* [Cosa fare] Trascrivi fedelmente tutti i dati riportati qui sotto, riga per riga, senza modificare nulla.

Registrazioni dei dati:
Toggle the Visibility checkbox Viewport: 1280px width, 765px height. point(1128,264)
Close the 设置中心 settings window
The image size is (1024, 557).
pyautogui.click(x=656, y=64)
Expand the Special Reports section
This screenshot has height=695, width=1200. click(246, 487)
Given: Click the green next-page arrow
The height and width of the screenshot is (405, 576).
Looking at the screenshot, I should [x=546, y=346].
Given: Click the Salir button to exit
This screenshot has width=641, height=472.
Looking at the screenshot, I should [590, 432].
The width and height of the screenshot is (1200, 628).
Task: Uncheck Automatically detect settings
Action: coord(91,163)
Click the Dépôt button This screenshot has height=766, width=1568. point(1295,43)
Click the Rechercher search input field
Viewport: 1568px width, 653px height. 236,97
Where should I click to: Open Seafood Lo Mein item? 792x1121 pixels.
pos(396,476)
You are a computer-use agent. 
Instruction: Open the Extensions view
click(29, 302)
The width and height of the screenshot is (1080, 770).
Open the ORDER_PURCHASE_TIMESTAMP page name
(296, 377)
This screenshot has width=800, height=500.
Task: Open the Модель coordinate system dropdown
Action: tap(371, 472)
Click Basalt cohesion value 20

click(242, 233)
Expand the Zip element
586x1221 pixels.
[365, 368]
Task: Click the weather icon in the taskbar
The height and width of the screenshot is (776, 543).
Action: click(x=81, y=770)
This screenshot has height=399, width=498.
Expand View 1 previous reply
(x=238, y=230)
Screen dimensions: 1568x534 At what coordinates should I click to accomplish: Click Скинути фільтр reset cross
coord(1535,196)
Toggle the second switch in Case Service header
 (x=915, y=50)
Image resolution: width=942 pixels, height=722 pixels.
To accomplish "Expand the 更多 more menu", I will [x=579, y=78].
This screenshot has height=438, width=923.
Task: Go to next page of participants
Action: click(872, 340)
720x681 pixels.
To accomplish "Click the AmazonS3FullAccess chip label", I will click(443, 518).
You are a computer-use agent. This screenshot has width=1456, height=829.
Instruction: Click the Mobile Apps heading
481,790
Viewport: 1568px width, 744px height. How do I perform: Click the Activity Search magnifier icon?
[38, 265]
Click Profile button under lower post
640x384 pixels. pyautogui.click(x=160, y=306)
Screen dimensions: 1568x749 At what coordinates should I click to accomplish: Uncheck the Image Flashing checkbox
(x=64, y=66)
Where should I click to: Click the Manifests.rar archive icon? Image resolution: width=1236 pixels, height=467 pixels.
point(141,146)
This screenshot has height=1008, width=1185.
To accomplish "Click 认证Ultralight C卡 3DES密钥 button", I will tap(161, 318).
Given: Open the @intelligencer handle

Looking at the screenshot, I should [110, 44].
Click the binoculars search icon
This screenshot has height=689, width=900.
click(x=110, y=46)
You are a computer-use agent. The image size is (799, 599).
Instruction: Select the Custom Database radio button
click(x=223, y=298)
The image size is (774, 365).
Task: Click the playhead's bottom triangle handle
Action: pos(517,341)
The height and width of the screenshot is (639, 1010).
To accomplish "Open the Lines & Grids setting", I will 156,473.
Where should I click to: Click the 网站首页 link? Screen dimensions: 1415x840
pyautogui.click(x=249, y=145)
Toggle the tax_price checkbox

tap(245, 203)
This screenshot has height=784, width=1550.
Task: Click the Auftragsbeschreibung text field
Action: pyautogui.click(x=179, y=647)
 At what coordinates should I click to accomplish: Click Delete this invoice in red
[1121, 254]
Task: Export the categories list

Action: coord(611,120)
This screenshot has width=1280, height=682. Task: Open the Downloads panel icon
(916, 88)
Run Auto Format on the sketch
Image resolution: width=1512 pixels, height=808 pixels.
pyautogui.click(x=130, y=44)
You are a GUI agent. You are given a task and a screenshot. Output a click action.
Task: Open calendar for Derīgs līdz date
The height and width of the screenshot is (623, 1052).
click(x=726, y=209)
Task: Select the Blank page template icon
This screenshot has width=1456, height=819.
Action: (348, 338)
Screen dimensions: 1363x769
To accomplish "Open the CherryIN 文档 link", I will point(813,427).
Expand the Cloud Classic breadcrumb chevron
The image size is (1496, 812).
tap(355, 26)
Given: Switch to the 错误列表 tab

* [Compito svolto]
Toggle the Visibility checkbox Viewport: 1280px width, 765px height. point(1128,264)
Close the 设置中心 settings window
The image size is (1024, 557).
pyautogui.click(x=656, y=64)
Expand the Special Reports section
This screenshot has height=695, width=1200. click(246, 487)
Given: Click the green next-page arrow
The height and width of the screenshot is (405, 576).
Looking at the screenshot, I should [x=546, y=346].
Given: Click the Salir button to exit
This screenshot has width=641, height=472.
Looking at the screenshot, I should [590, 432].
The width and height of the screenshot is (1200, 628).
Task: Uncheck Automatically detect settings
Action: coord(91,163)
Click the Dépôt button This screenshot has height=766, width=1568. point(1295,43)
Click the Rechercher search input field
Viewport: 1568px width, 653px height. 236,97
Where should I click to: Open Seafood Lo Mein item? 792x1121 pixels.
pos(396,476)
You are a computer-use agent. 
Instruction: Open the Extensions view
click(29, 302)
The width and height of the screenshot is (1080, 770).
Open the ORDER_PURCHASE_TIMESTAMP page name
(296, 377)
This screenshot has width=800, height=500.
Task: Open the Модель coordinate system dropdown
Action: tap(371, 472)
Click Basalt cohesion value 20

click(242, 233)
Expand the Zip element
586x1221 pixels.
[365, 368]
Task: Click the weather icon in the taskbar
The height and width of the screenshot is (776, 543).
Action: click(x=81, y=770)
This screenshot has height=399, width=498.
Expand View 1 previous reply
(x=238, y=230)
Screen dimensions: 1568x534 At what coordinates should I click to accomplish: Click Скинути фільтр reset cross
coord(1535,196)
Toggle the second switch in Case Service header
 (x=915, y=50)
Image resolution: width=942 pixels, height=722 pixels.
To accomplish "Expand the 更多 more menu", I will [x=579, y=78].
This screenshot has height=438, width=923.
Task: Go to next page of participants
Action: click(872, 340)
720x681 pixels.
To accomplish "Click the AmazonS3FullAccess chip label", I will click(443, 518).
You are a computer-use agent. This screenshot has width=1456, height=829.
Instruction: Click the Mobile Apps heading
481,790
Viewport: 1568px width, 744px height. How do I perform: Click the Activity Search magnifier icon?
[38, 265]
Click Profile button under lower post
640x384 pixels. pyautogui.click(x=160, y=306)
Screen dimensions: 1568x749 At what coordinates should I click to accomplish: Uncheck the Image Flashing checkbox
(x=64, y=66)
Where should I click to: Click the Manifests.rar archive icon? Image resolution: width=1236 pixels, height=467 pixels.
point(141,146)
This screenshot has height=1008, width=1185.
To accomplish "Click 认证Ultralight C卡 3DES密钥 button", I will tap(161, 318).
Given: Open the @intelligencer handle

Looking at the screenshot, I should [110, 44].
Click the binoculars search icon
This screenshot has height=689, width=900.
click(x=110, y=46)
You are a computer-use agent. The image size is (799, 599).
Instruction: Select the Custom Database radio button
click(x=223, y=298)
The image size is (774, 365).
Task: Click the playhead's bottom triangle handle
Action: pos(517,341)
The height and width of the screenshot is (639, 1010).
To accomplish "Open the Lines & Grids setting", I will 156,473.
Where should I click to: Click the 网站首页 link? Screen dimensions: 1415x840
pyautogui.click(x=249, y=145)
Toggle the tax_price checkbox

tap(245, 203)
This screenshot has height=784, width=1550.
Task: Click the Auftragsbeschreibung text field
Action: pyautogui.click(x=179, y=647)
 At what coordinates should I click to accomplish: Click Delete this invoice in red
[1121, 254]
Task: Export the categories list

Action: coord(611,120)
This screenshot has width=1280, height=682. Task: Open the Downloads panel icon
(916, 88)
Run Auto Format on the sketch
Image resolution: width=1512 pixels, height=808 pixels.
pyautogui.click(x=130, y=44)
You are a GUI agent. You are given a task and a screenshot. Output a click action.
Task: Open calendar for Derīgs līdz date
The height and width of the screenshot is (623, 1052).
click(x=726, y=209)
Task: Select the Blank page template icon
This screenshot has width=1456, height=819.
Action: (348, 338)
Screen dimensions: 1363x769
To accomplish "Open the CherryIN 文档 link", I will point(813,427).
Expand the Cloud Classic breadcrumb chevron
The image size is (1496, 812).
tap(355, 26)
Given: Switch to the 错误列表 tab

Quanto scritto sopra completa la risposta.